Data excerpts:
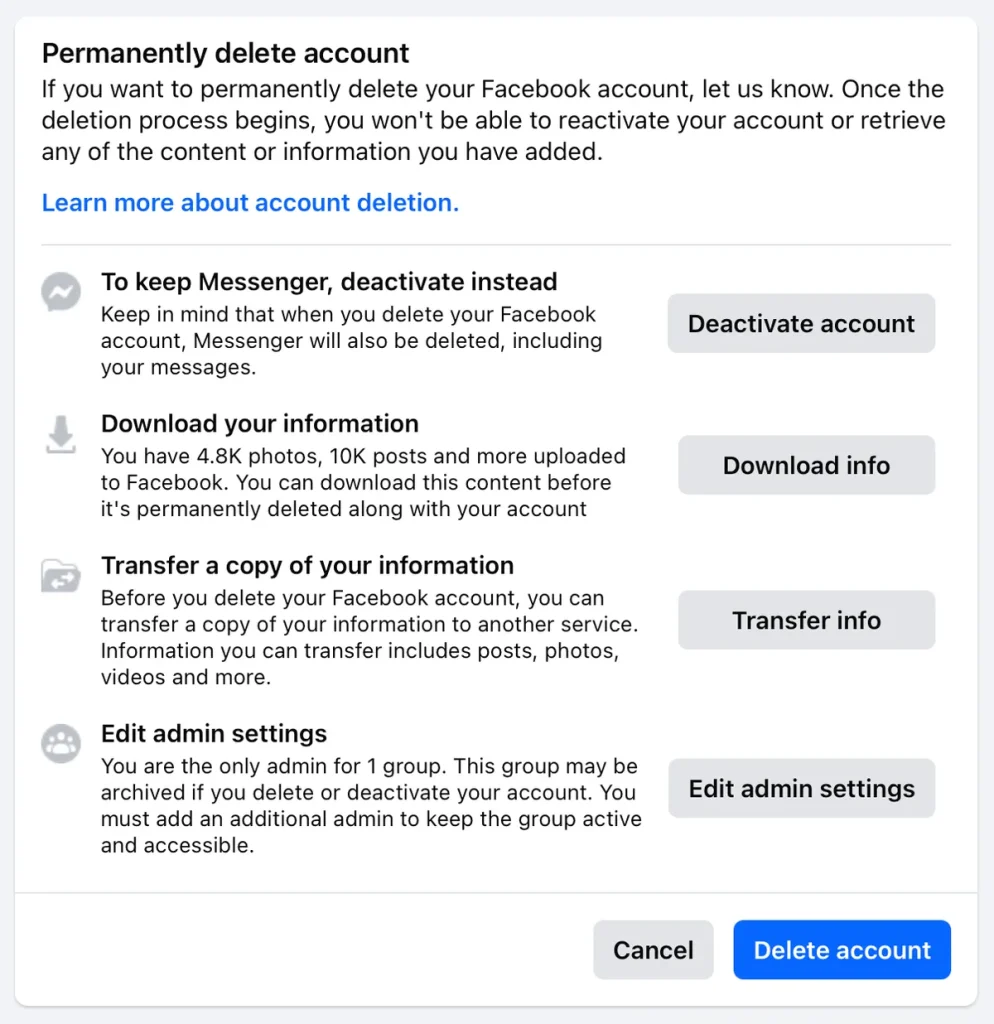Confirm with the Delete account button
Image resolution: width=994 pixels, height=1024 pixels.
click(841, 950)
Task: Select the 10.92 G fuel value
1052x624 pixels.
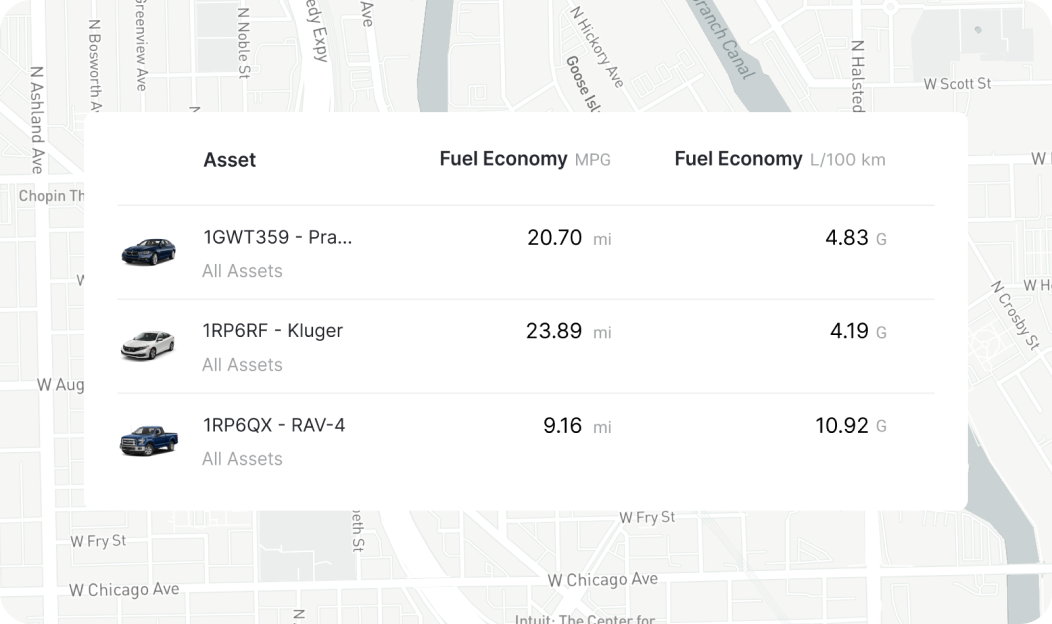Action: click(x=851, y=426)
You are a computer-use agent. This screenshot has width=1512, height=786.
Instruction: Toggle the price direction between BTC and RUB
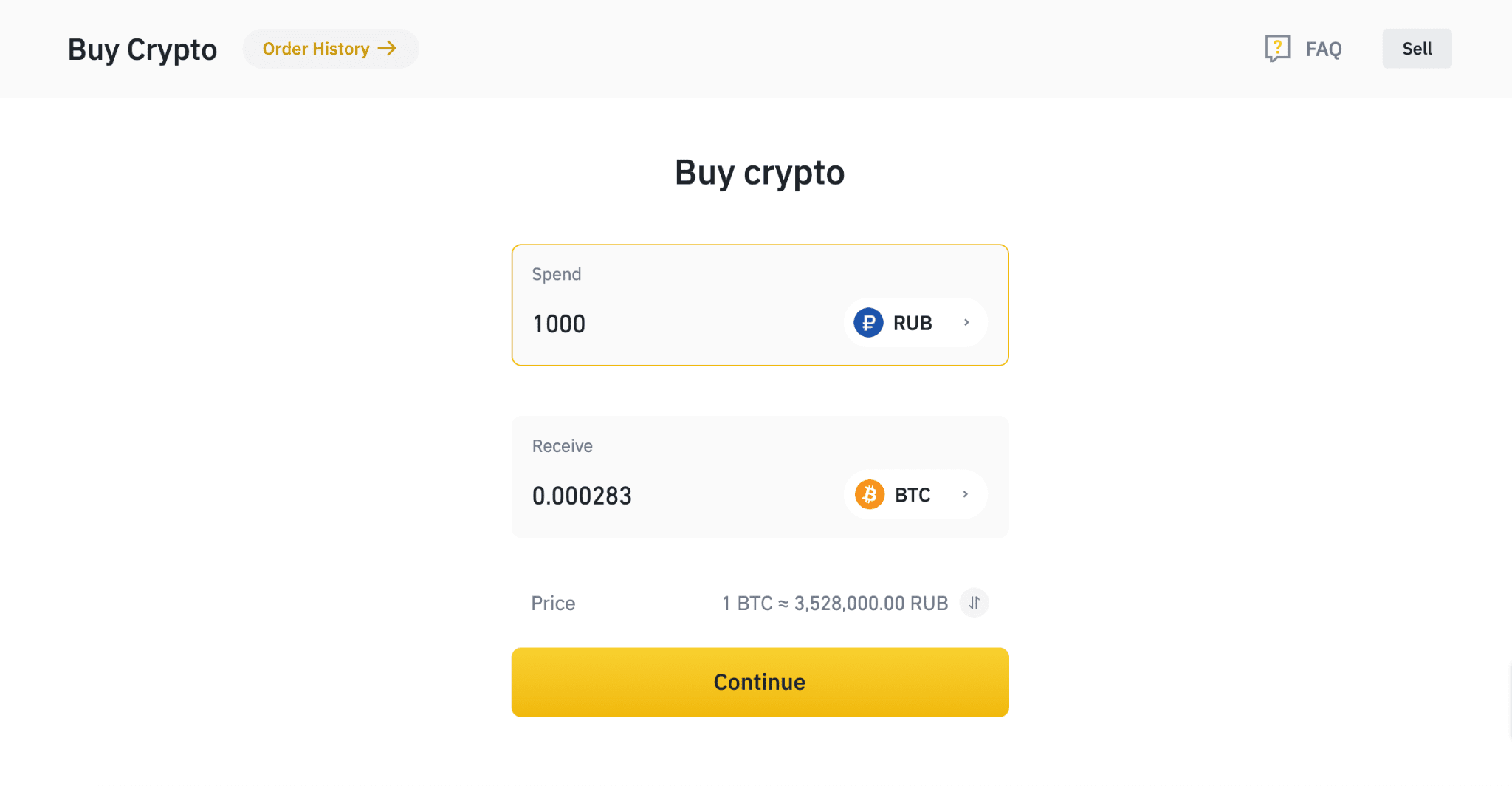pos(974,603)
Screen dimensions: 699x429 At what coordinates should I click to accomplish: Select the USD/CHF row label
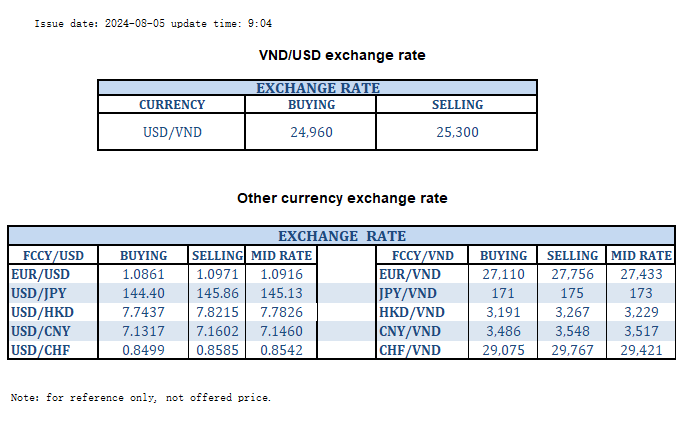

Task objective>
Pictures stay out. Return exactly the lines from the one with "Task: Select the 10.92 G fuel value" through the last line of the data.

Solution to this problem>
Task: Select the 10.92 G fuel value
1052x624 pixels.
Action: click(x=851, y=426)
You are a computer-use agent. This screenshot has width=1512, height=786.
Instruction: Toggle the price direction between BTC and RUB
pos(974,603)
Screen dimensions: 699x429 At what coordinates should I click to accomplish: Select the USD/CHF row label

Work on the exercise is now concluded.